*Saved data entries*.
┄┄┄┄┄┄┄┄┄┄┄┄┄┄┄┄┄┄┄┄

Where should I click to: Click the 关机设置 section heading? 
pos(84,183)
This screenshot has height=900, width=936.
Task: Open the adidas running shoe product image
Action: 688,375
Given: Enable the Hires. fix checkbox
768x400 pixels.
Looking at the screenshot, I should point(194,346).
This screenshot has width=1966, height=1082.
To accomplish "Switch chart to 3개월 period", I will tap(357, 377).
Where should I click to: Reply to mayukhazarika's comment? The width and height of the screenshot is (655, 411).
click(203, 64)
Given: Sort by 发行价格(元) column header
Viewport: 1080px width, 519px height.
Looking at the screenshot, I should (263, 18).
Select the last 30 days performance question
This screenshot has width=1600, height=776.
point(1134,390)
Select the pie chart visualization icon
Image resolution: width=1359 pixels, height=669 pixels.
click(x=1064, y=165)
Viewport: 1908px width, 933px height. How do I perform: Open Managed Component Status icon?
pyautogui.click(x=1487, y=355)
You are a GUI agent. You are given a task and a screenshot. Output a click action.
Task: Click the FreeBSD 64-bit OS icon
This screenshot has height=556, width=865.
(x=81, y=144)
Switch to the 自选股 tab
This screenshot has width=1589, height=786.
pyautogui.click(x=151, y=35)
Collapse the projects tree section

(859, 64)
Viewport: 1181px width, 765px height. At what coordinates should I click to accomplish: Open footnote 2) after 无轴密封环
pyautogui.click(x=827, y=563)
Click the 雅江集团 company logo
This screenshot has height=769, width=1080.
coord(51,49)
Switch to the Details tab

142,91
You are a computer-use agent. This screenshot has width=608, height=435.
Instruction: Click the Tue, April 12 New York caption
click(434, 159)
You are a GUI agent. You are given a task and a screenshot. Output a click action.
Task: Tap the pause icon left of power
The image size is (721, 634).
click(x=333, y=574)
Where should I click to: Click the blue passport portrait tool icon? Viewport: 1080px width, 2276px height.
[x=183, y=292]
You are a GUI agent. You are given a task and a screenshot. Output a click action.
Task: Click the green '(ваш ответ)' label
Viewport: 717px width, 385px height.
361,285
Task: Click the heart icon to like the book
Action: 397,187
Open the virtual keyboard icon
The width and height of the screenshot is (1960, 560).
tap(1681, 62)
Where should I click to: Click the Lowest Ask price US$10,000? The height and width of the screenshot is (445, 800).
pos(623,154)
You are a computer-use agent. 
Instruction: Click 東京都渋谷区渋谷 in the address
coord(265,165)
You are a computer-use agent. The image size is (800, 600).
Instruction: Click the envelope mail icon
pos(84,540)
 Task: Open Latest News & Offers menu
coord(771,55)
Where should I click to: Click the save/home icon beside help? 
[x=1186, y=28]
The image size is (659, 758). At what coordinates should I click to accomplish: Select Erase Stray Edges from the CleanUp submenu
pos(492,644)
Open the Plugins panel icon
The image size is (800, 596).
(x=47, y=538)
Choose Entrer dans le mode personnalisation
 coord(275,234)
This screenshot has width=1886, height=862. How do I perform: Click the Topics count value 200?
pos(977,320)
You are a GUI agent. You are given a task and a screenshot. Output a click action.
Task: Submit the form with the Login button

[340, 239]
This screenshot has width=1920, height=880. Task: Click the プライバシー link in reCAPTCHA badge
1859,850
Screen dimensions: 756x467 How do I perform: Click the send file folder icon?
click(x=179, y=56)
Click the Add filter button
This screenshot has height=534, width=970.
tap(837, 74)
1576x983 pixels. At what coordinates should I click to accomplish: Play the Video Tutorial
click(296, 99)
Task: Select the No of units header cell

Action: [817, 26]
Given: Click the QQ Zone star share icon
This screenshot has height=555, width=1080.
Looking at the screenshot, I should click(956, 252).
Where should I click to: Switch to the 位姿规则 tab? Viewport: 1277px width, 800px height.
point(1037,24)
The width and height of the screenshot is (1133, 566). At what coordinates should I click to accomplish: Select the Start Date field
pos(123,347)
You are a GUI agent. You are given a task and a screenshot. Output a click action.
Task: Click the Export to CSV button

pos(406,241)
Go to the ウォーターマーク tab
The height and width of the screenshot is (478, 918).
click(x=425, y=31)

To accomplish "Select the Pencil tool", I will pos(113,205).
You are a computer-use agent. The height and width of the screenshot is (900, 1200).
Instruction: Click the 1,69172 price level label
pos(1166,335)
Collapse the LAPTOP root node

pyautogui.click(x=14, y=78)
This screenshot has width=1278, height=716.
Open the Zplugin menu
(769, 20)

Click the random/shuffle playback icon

┄┄┄┄┄┄┄┄┄┄┄┄┄┄┄┄┄┄┄┄

*TASK PROMPT*.
Go through the data and copy every line that includes "will".

*YOUR SOLUTION*.
To accomplish "Switch chart to 3개월 period", I will tap(357, 377).
To accomplish "Select the Pencil tool", I will pos(113,205).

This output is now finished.